■ **Your task**
Copy every line of the listing below without any changes.
----- Dataset records
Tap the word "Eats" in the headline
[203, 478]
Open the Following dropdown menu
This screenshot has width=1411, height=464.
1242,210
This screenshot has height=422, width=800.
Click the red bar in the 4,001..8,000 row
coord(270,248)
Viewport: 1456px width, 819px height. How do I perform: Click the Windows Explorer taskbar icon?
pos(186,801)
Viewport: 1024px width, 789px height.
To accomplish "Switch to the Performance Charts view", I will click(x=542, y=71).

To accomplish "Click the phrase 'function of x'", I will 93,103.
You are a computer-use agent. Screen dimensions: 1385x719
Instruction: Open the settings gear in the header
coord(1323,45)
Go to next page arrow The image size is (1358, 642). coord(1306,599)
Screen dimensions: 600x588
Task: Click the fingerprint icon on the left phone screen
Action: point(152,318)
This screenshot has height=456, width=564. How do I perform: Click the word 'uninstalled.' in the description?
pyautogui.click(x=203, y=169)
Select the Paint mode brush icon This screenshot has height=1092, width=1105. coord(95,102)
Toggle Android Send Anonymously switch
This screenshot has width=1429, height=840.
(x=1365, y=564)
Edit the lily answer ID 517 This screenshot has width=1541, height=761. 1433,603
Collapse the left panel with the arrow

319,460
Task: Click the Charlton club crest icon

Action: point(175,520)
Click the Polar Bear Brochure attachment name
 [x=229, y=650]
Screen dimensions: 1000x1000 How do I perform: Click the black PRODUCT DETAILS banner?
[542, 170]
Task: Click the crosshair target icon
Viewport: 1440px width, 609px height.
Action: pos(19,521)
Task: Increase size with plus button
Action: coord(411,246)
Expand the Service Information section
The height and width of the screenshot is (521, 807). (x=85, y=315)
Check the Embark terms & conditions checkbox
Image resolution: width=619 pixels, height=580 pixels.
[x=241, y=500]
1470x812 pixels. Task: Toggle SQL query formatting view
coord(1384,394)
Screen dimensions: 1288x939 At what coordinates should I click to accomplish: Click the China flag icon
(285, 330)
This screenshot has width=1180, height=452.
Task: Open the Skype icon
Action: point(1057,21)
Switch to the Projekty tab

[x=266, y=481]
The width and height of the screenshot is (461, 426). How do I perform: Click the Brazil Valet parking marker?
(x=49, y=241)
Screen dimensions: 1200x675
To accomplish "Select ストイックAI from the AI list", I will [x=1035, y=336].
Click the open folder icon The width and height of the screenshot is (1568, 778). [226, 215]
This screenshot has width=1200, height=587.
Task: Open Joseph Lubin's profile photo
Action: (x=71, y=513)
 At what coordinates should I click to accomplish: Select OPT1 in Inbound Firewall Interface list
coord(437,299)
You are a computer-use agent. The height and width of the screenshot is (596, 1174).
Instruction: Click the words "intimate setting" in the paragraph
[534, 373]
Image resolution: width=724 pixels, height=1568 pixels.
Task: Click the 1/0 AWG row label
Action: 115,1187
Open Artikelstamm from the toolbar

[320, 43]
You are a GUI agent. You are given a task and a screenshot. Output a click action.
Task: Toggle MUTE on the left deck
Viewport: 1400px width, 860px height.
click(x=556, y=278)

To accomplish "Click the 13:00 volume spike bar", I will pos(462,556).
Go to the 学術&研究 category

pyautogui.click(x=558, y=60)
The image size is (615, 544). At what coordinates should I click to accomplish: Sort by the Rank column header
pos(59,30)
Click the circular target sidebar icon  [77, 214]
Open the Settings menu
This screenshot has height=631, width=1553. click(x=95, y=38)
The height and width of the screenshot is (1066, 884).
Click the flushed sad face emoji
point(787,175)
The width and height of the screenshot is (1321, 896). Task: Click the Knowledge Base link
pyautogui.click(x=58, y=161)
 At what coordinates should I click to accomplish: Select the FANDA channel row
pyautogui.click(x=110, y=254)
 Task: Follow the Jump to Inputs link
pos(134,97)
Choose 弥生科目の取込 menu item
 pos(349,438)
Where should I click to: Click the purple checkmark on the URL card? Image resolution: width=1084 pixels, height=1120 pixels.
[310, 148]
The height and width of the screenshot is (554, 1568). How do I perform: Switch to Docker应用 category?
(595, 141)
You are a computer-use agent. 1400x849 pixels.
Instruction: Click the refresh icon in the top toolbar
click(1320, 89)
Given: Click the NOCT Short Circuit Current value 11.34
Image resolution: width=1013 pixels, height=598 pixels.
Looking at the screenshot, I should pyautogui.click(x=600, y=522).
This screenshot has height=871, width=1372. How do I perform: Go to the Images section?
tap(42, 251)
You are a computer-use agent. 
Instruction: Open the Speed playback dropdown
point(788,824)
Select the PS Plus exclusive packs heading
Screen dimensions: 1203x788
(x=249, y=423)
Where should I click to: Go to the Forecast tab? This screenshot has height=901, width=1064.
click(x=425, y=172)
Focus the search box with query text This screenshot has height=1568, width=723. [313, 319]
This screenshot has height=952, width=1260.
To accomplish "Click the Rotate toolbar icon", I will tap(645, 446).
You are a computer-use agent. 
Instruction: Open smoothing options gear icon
----------
■ **Written answer**
Tap the word "Eats" in the headline
[203, 478]
Open the Following dropdown menu
This screenshot has width=1411, height=464.
1242,210
This screenshot has height=422, width=800.
Click the red bar in the 4,001..8,000 row
coord(270,248)
Viewport: 1456px width, 819px height. How do I perform: Click the Windows Explorer taskbar icon?
pos(186,801)
Viewport: 1024px width, 789px height.
To accomplish "Switch to the Performance Charts view", I will click(x=542, y=71).

To accomplish "Click the phrase 'function of x'", I will 93,103.
You are a computer-use agent. Screen dimensions: 1385x719
Instruction: Open the settings gear in the header
coord(1323,45)
Go to next page arrow The image size is (1358, 642). coord(1306,599)
Screen dimensions: 600x588
Task: Click the fingerprint icon on the left phone screen
Action: point(152,318)
This screenshot has height=456, width=564. How do I perform: Click the word 'uninstalled.' in the description?
pyautogui.click(x=203, y=169)
Select the Paint mode brush icon This screenshot has height=1092, width=1105. coord(95,102)
Toggle Android Send Anonymously switch
This screenshot has width=1429, height=840.
(x=1365, y=564)
Edit the lily answer ID 517 This screenshot has width=1541, height=761. 1433,603
Collapse the left panel with the arrow

319,460
Task: Click the Charlton club crest icon

Action: point(175,520)
Click the Polar Bear Brochure attachment name
 [x=229, y=650]
Screen dimensions: 1000x1000 How do I perform: Click the black PRODUCT DETAILS banner?
[542, 170]
Task: Click the crosshair target icon
Viewport: 1440px width, 609px height.
Action: pos(19,521)
Task: Increase size with plus button
Action: coord(411,246)
Expand the Service Information section
The height and width of the screenshot is (521, 807). (x=85, y=315)
Check the Embark terms & conditions checkbox
Image resolution: width=619 pixels, height=580 pixels.
[x=241, y=500]
1470x812 pixels. Task: Toggle SQL query formatting view
coord(1384,394)
Screen dimensions: 1288x939 At what coordinates should I click to accomplish: Click the China flag icon
(285, 330)
This screenshot has width=1180, height=452.
Task: Open the Skype icon
Action: point(1057,21)
Switch to the Projekty tab

[x=266, y=481]
The width and height of the screenshot is (461, 426). How do I perform: Click the Brazil Valet parking marker?
(x=49, y=241)
Screen dimensions: 1200x675
To accomplish "Select ストイックAI from the AI list", I will [x=1035, y=336].
Click the open folder icon The width and height of the screenshot is (1568, 778). [226, 215]
This screenshot has width=1200, height=587.
Task: Open Joseph Lubin's profile photo
Action: (x=71, y=513)
 At what coordinates should I click to accomplish: Select OPT1 in Inbound Firewall Interface list
coord(437,299)
You are a computer-use agent. The height and width of the screenshot is (596, 1174).
Instruction: Click the words "intimate setting" in the paragraph
[534, 373]
Image resolution: width=724 pixels, height=1568 pixels.
Task: Click the 1/0 AWG row label
Action: 115,1187
Open Artikelstamm from the toolbar

[320, 43]
You are a GUI agent. You are given a task and a screenshot. Output a click action.
Task: Toggle MUTE on the left deck
Viewport: 1400px width, 860px height.
click(x=556, y=278)

To accomplish "Click the 13:00 volume spike bar", I will pos(462,556).
Go to the 学術&研究 category

pyautogui.click(x=558, y=60)
The image size is (615, 544). At what coordinates should I click to accomplish: Sort by the Rank column header
pos(59,30)
Click the circular target sidebar icon  [77, 214]
Open the Settings menu
This screenshot has height=631, width=1553. click(x=95, y=38)
The height and width of the screenshot is (1066, 884).
Click the flushed sad face emoji
point(787,175)
The width and height of the screenshot is (1321, 896). Task: Click the Knowledge Base link
pyautogui.click(x=58, y=161)
 At what coordinates should I click to accomplish: Select the FANDA channel row
pyautogui.click(x=110, y=254)
 Task: Follow the Jump to Inputs link
pos(134,97)
Choose 弥生科目の取込 menu item
 pos(349,438)
Where should I click to: Click the purple checkmark on the URL card? Image resolution: width=1084 pixels, height=1120 pixels.
[310, 148]
The height and width of the screenshot is (554, 1568). How do I perform: Switch to Docker应用 category?
(595, 141)
You are a computer-use agent. 1400x849 pixels.
Instruction: Click the refresh icon in the top toolbar
click(1320, 89)
Given: Click the NOCT Short Circuit Current value 11.34
Image resolution: width=1013 pixels, height=598 pixels.
Looking at the screenshot, I should pyautogui.click(x=600, y=522).
This screenshot has height=871, width=1372. How do I perform: Go to the Images section?
tap(42, 251)
You are a computer-use agent. 
Instruction: Open the Speed playback dropdown
point(788,824)
Select the PS Plus exclusive packs heading
Screen dimensions: 1203x788
(x=249, y=423)
Where should I click to: Go to the Forecast tab? This screenshot has height=901, width=1064.
click(x=425, y=172)
Focus the search box with query text This screenshot has height=1568, width=723. [313, 319]
This screenshot has height=952, width=1260.
To accomplish "Click the Rotate toolbar icon", I will tap(645, 446).
You are a computer-use agent. 
Instruction: Open smoothing options gear icon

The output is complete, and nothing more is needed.